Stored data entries
========================
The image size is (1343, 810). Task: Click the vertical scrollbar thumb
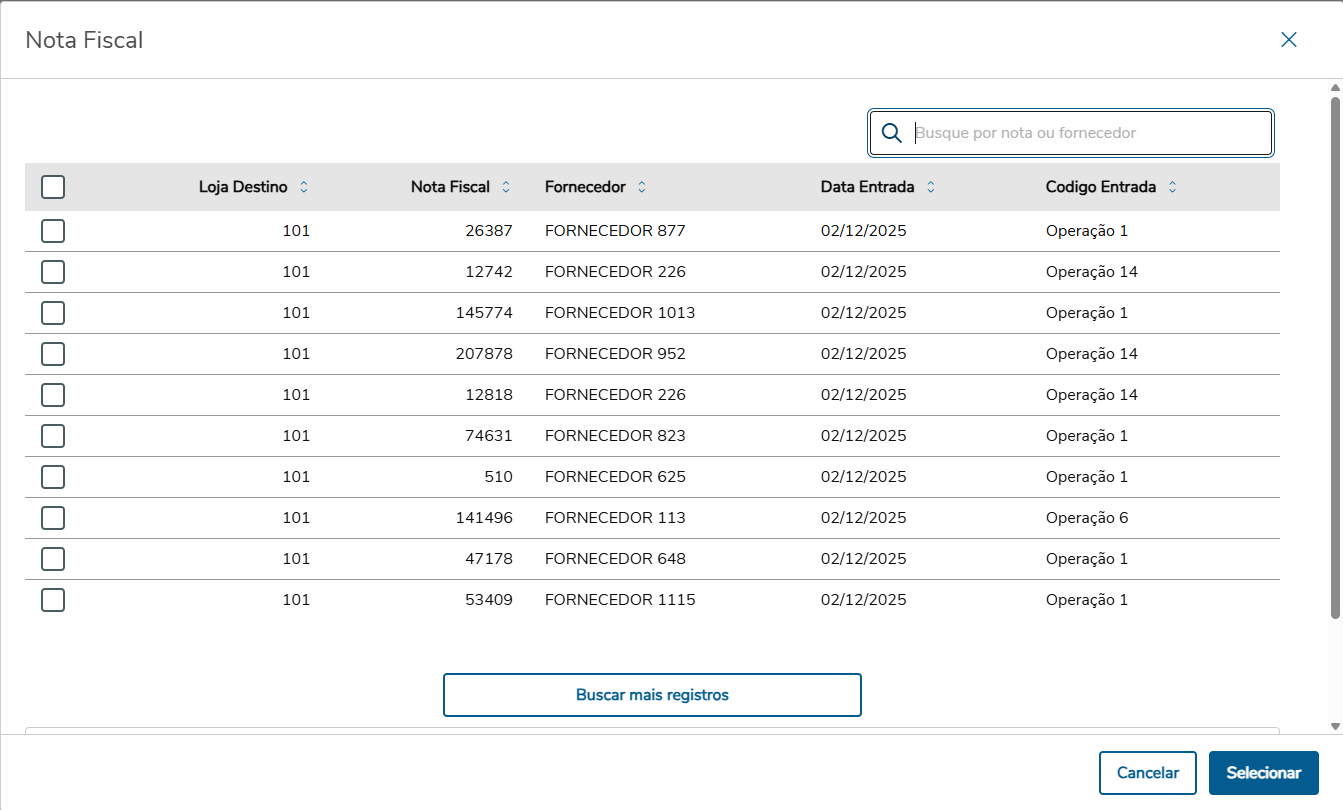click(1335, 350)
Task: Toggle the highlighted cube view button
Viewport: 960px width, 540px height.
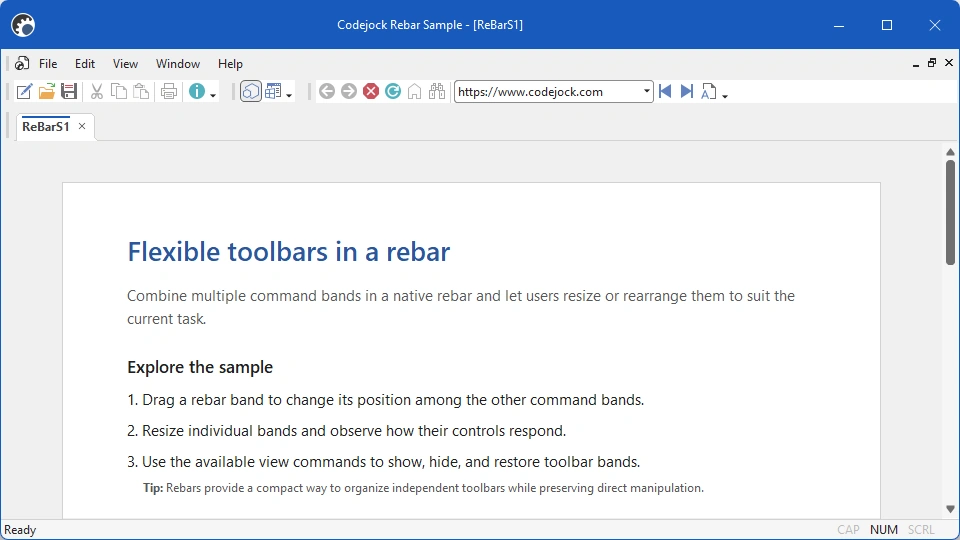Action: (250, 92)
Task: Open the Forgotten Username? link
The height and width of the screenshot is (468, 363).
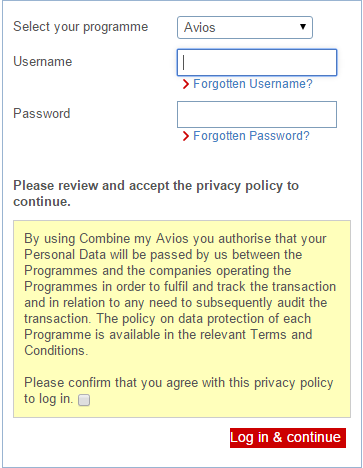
========================
### Description of the task
Restate the preceding entries in full, word for word, with the pictures removed.

### Task answer
The image size is (1343, 810). Task: Click the vertical scrollbar thumb
click(1335, 350)
Task: Toggle the highlighted cube view button
Viewport: 960px width, 540px height.
Action: (250, 92)
Task: Open the Forgotten Username? link
The height and width of the screenshot is (468, 363).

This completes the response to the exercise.